The accident just sustained by Lindsey Vonn at the Olympics reminds me of another ski comeback, that of Bill Johnson, former downhill Olympic champion at the 1984 Sarajevo Games. At age 40, weighed down by personal struggles and chasing a sense of former glory, he attempted an improbable return for the 2002 Winter Olympics in Salt Lake City.
The bid ended abruptly on March 22, 2001, when Johnson crashed during a training run before the downhill race at the US Alpine Championships in Montana. The injuries were catastrophic — severe brain trauma, a nearly severed tongue, and a three‑week coma. His body simply couldn’t cash the checks his competitive instinct kept writing.

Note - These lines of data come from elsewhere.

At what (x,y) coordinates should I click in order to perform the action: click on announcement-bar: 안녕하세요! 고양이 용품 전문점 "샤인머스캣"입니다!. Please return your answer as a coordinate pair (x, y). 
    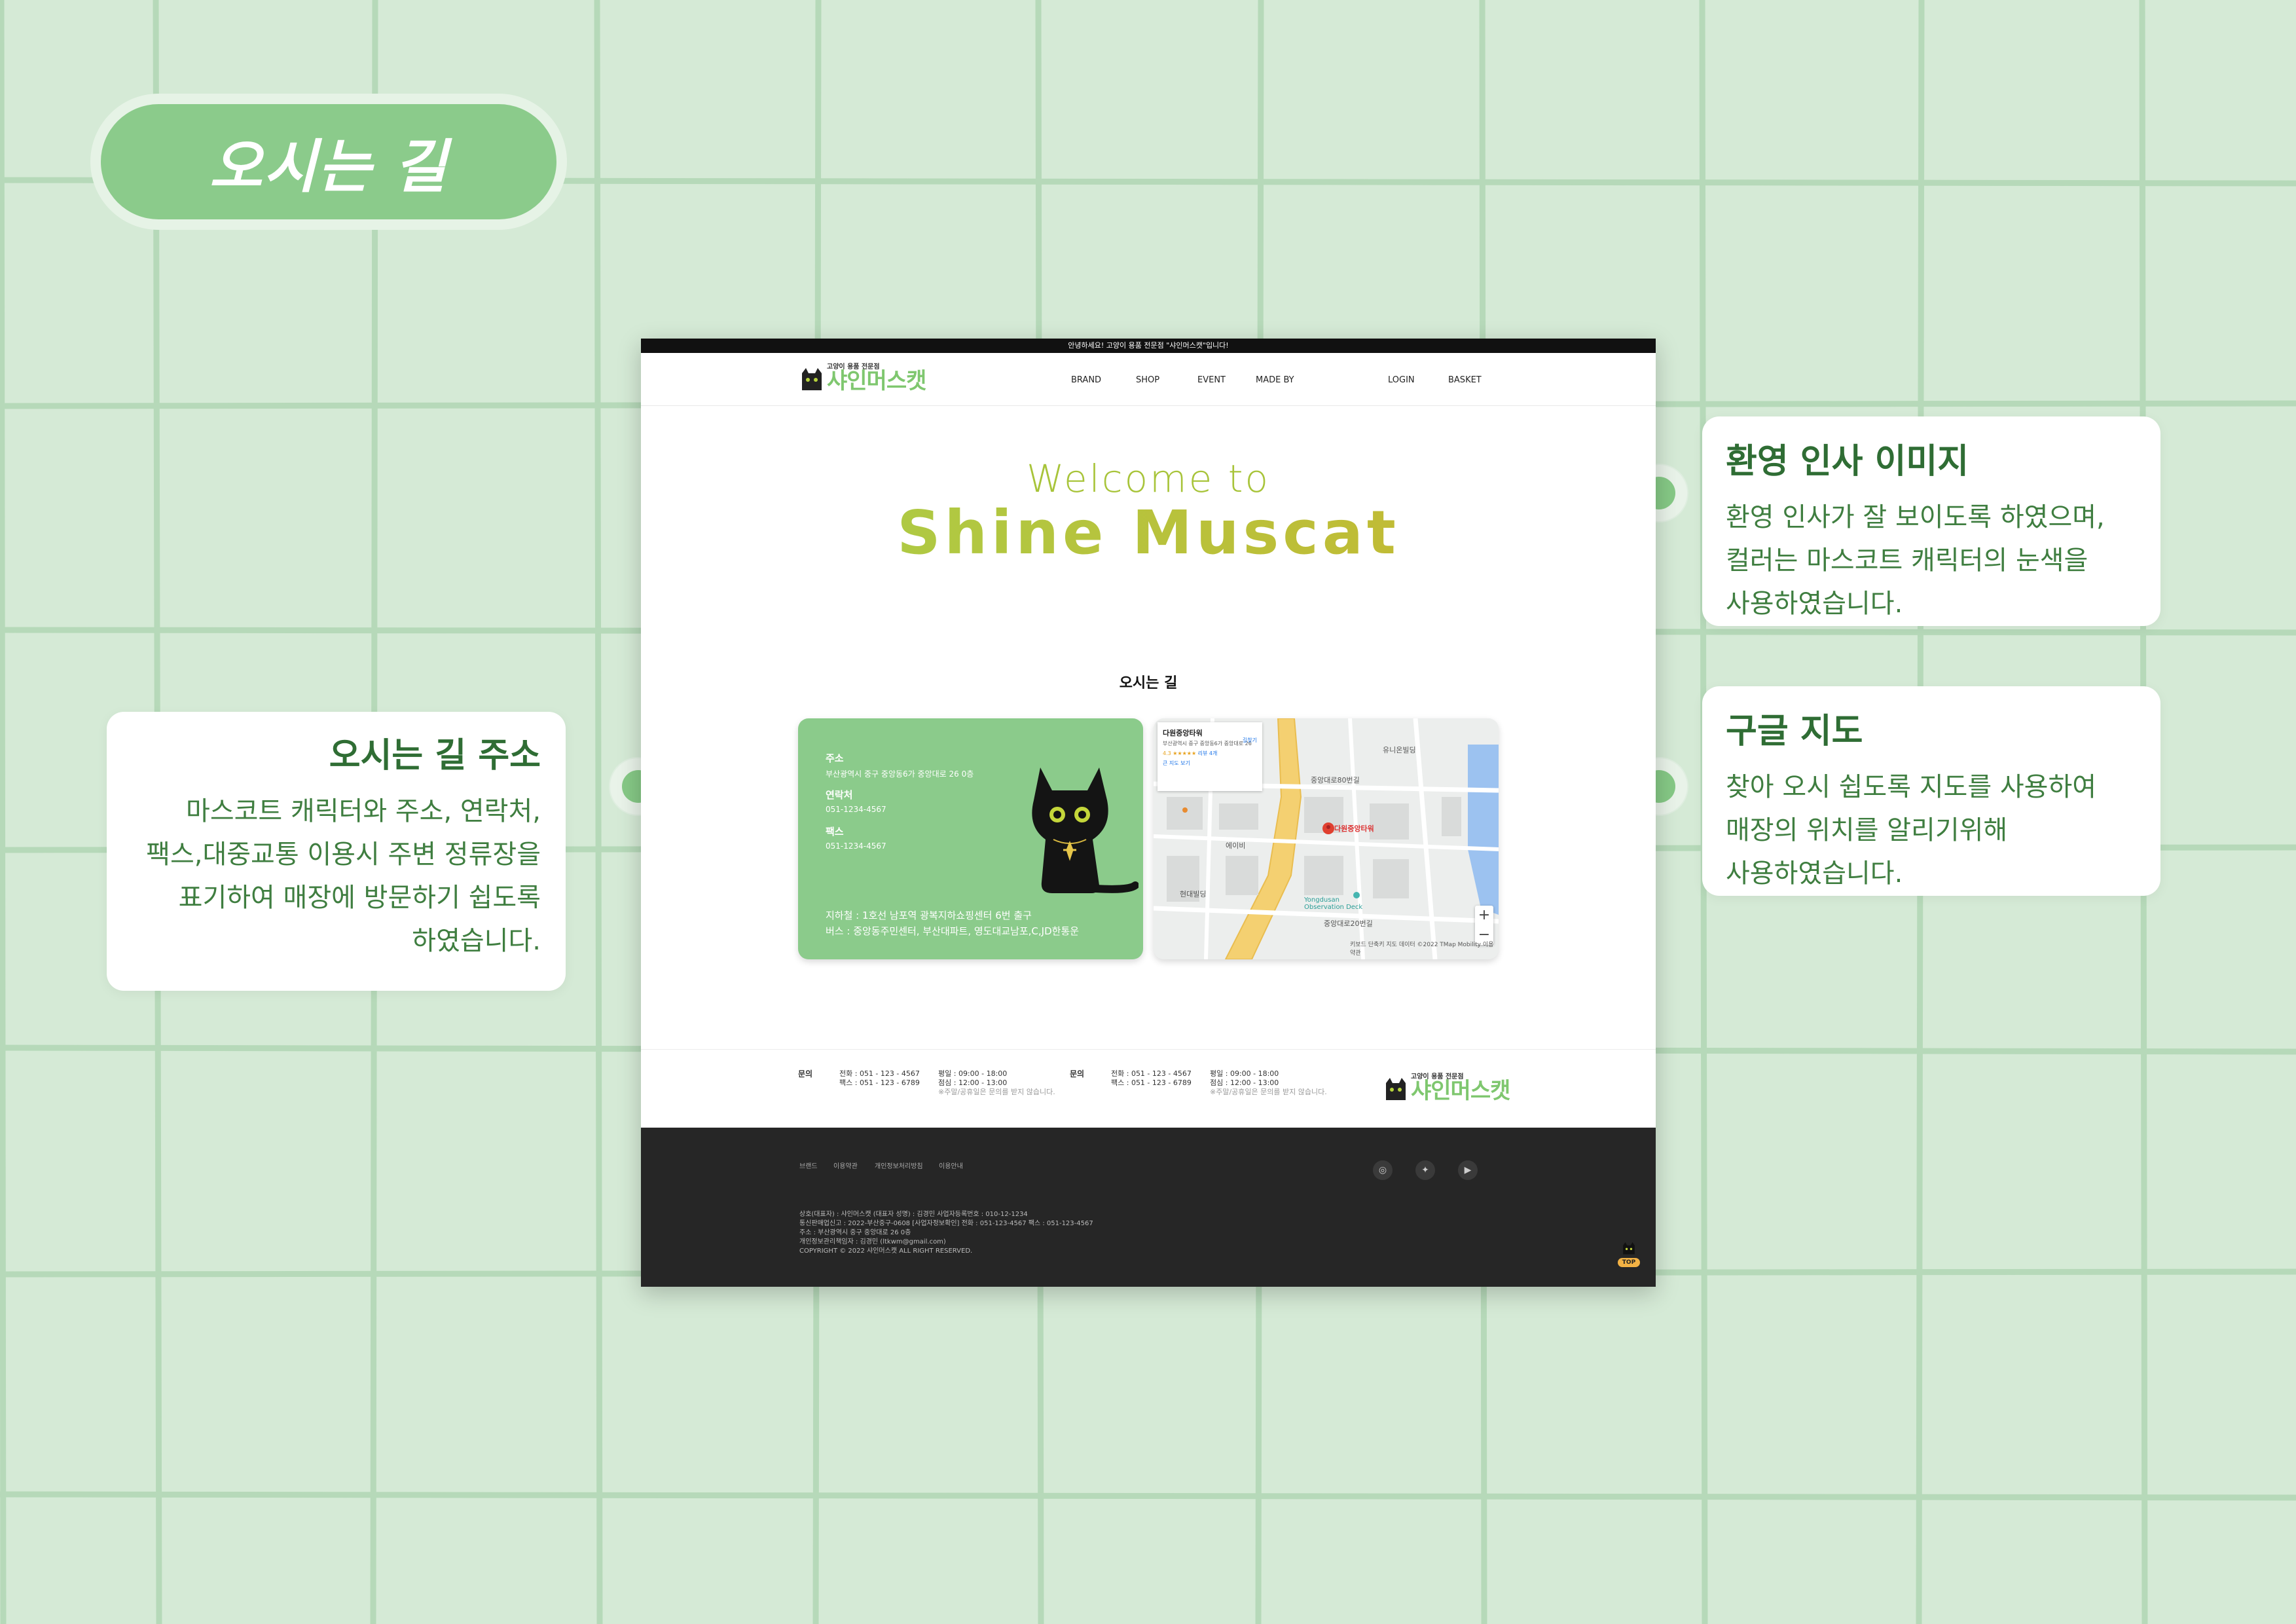
    Looking at the image, I should click on (1148, 346).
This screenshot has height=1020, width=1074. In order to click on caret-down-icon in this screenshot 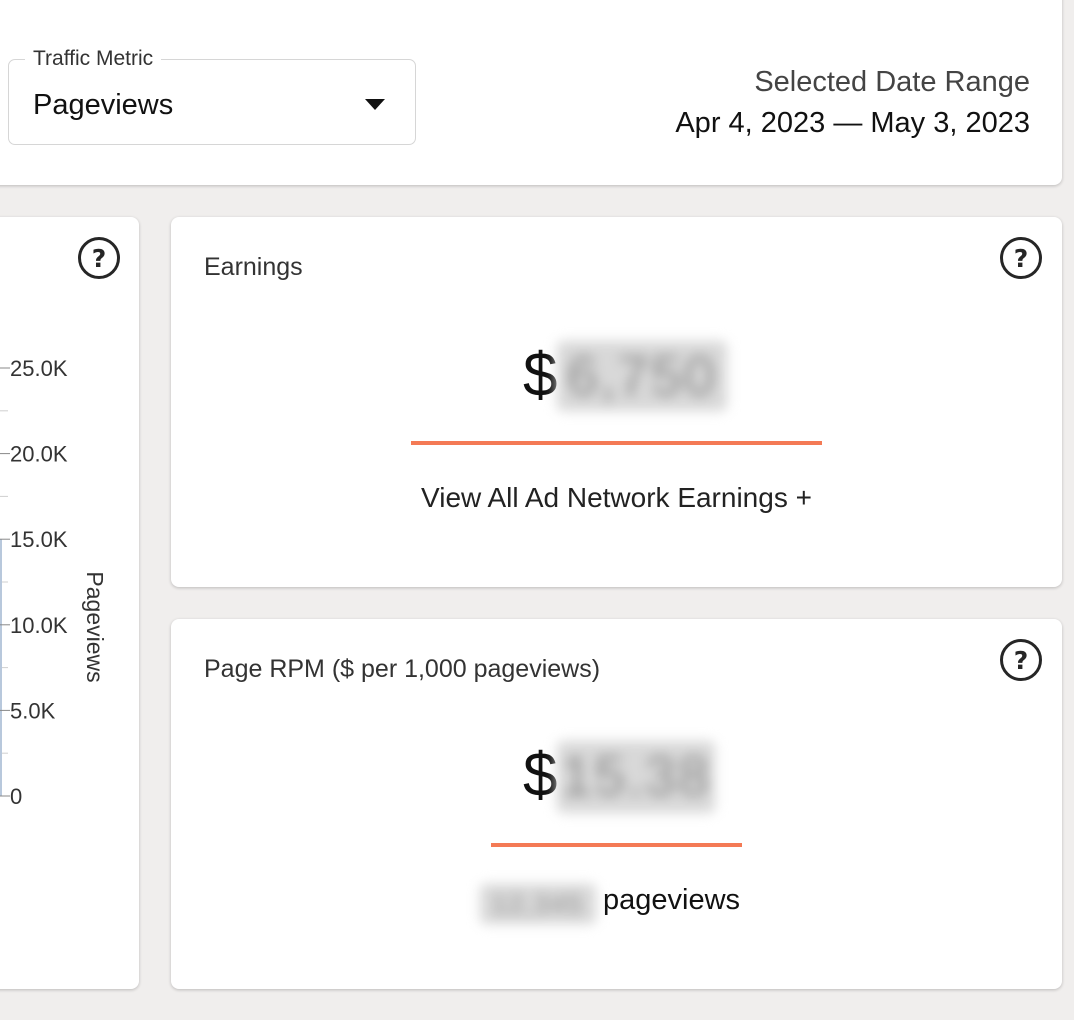, I will do `click(375, 104)`.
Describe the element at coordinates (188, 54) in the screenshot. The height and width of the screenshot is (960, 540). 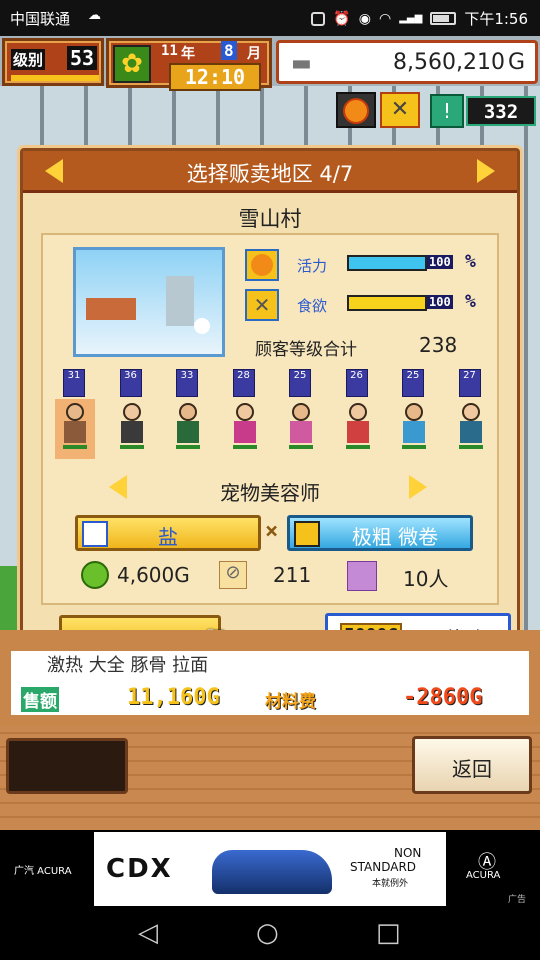
I see `year-unit: 年` at that location.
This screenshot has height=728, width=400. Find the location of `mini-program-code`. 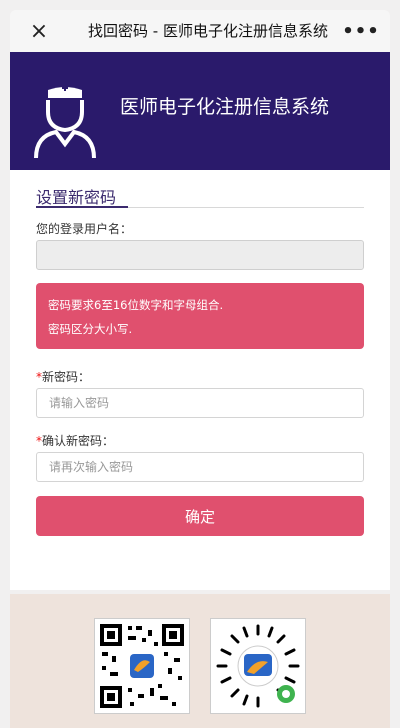

mini-program-code is located at coordinates (258, 666).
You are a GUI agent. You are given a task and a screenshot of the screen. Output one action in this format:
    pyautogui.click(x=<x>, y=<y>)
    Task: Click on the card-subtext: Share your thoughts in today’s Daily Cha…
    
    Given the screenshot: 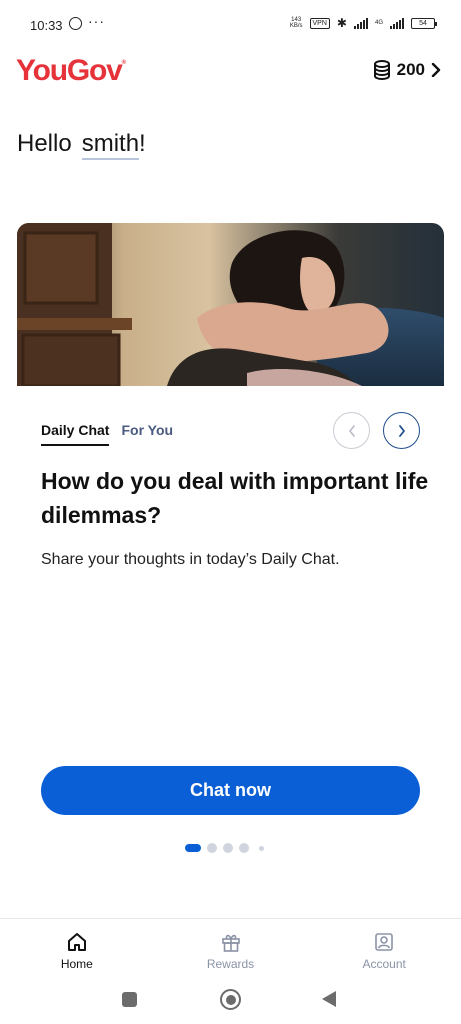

I’m not in Lindsey’s head, but watching her come in fast, catch air, catch the gate and lose control, we can almost feel the split-second where instinct and physiology parted ways. That’s the paradox of aging: the mind stays young, hungry, convinced it can still summon the same reactions, while the body quietly rewrites the limits.The gap between intention and execution becomes just wide enough for disaster to slip through. I half-jokingly call this the “Biden syndrome” — not political commentary, but a shorthand for that universal human illusion that we’re still 25 on the inside. It’s a reminder that experience doesn’t always compensate for the slow erosion of reaction time, balance, and resilience.
More than ever, I’ll try to learn from this when I ski or drive. Respecting one’s limits isn’t cowardice; it’s wisdom earned the hard way by others who pushed past theirs.